Hydrate Formation and Methane Mass Transfer Characteristics in Static Systems of Pure Water and Saline Water with Varied Initial Dissolved Methane Concentrations

Methane seepage from deep-sea seabeds is an important carbon and energy source in the ocean, exerting significant impacts on marine and global environments and ecosystems. The conversion characteristics of dissolved methane to solid hydrates not only influence the variation pathways of seeping methane but also play a crucial role in methane's biological and chemical transformation processes. The dissolved methane concentration around seafloor methane seepage vents varies with distance, yet the hydrate transformation characteristics with different concentrations of dissolved methane remain unclear. In this study, the hydrate formation and methane mass transfer characteristics in static systems of pure water and saline water with different initial dissolved methane concentrations were investigated.
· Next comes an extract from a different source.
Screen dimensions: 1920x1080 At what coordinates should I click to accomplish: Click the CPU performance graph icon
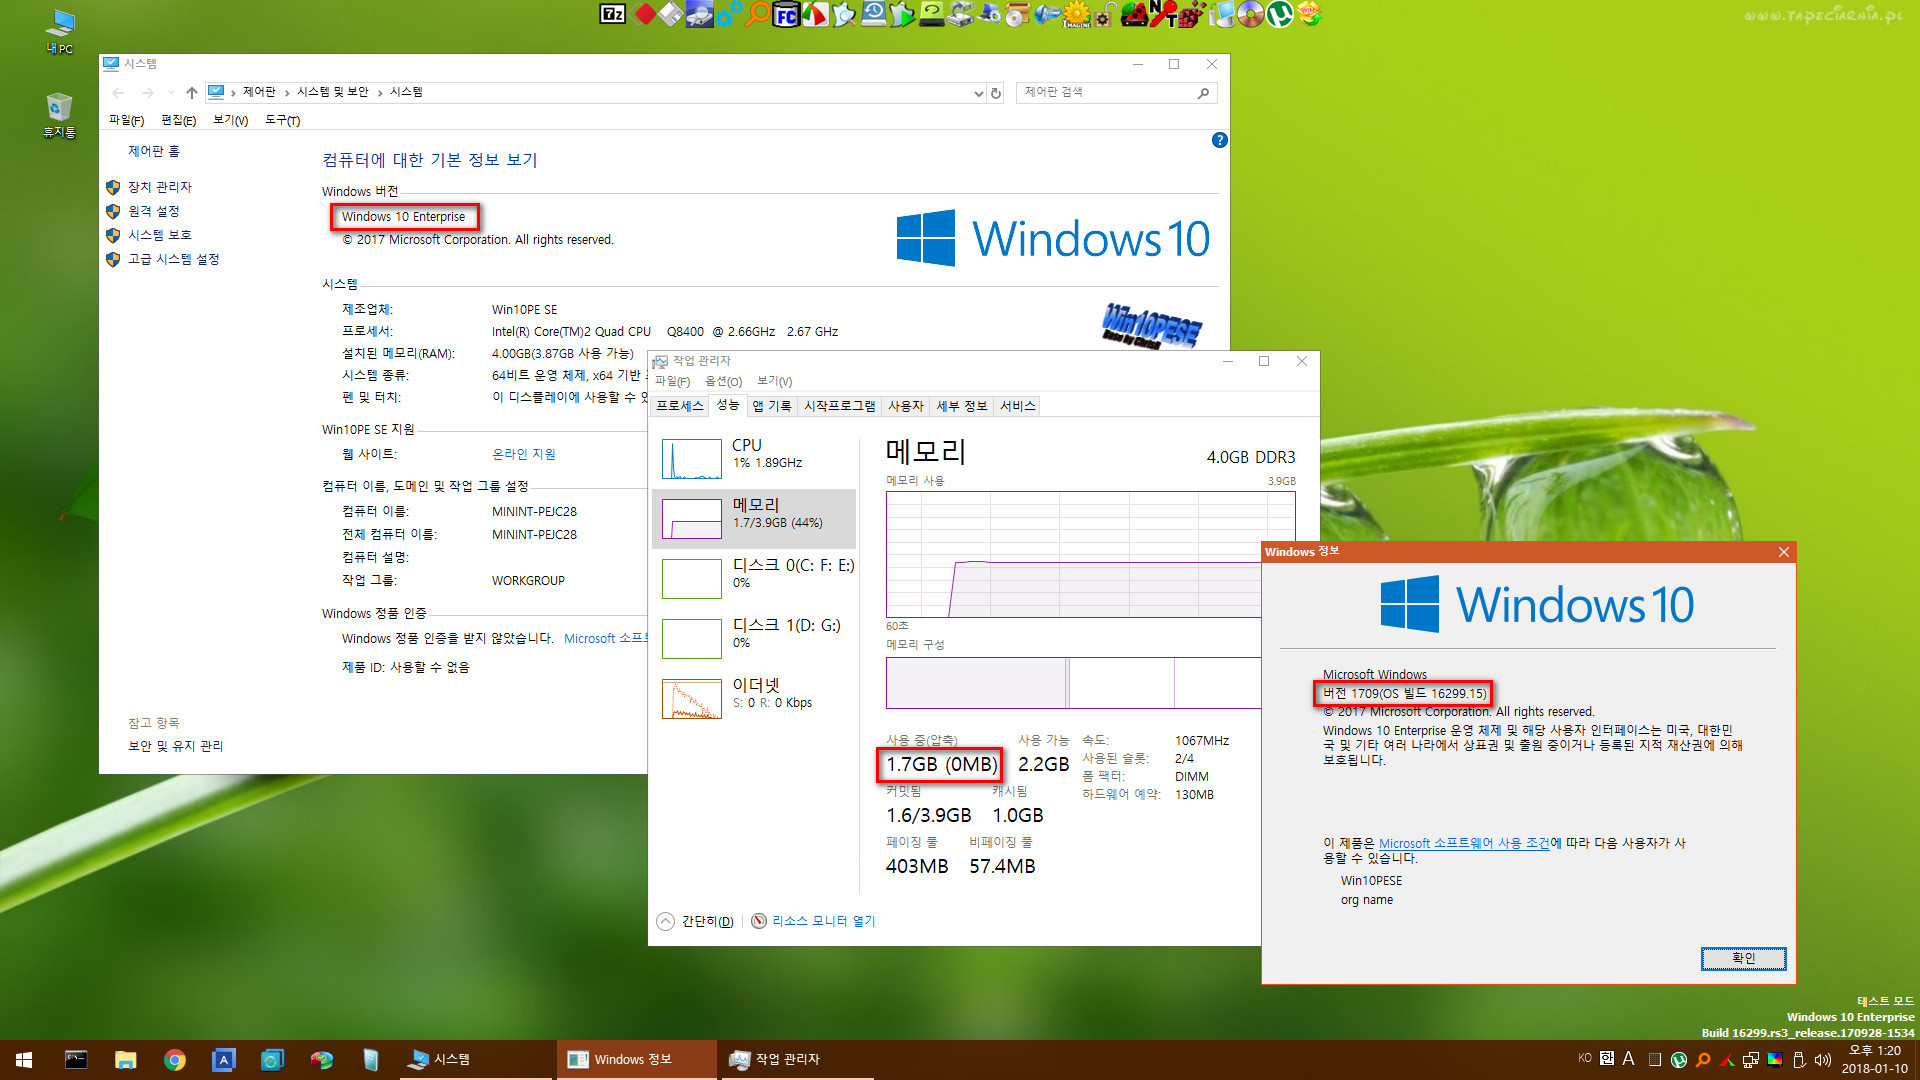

The experimental results indicated that the slow mass transfer process of methane molecules in the water phase was a key limiting factor for the conversion of dissolved methane into hydrates. Compared to pure water, the lower mass transfer coefficient of methane in saline water further restricted the hydrate formation and also slowed the process of methane gas dissolution. Although differences were observed in the growth status of interfacial hydrates for different experiments, resulting in smooth or needle-like hydrate membranes, this did not significantly affect the conversion of gaseous methane to hydrates. The findings of this study provide foundational data and theoretical support for understanding the fate of methane in systems with varying initial dissolved methane concentrations.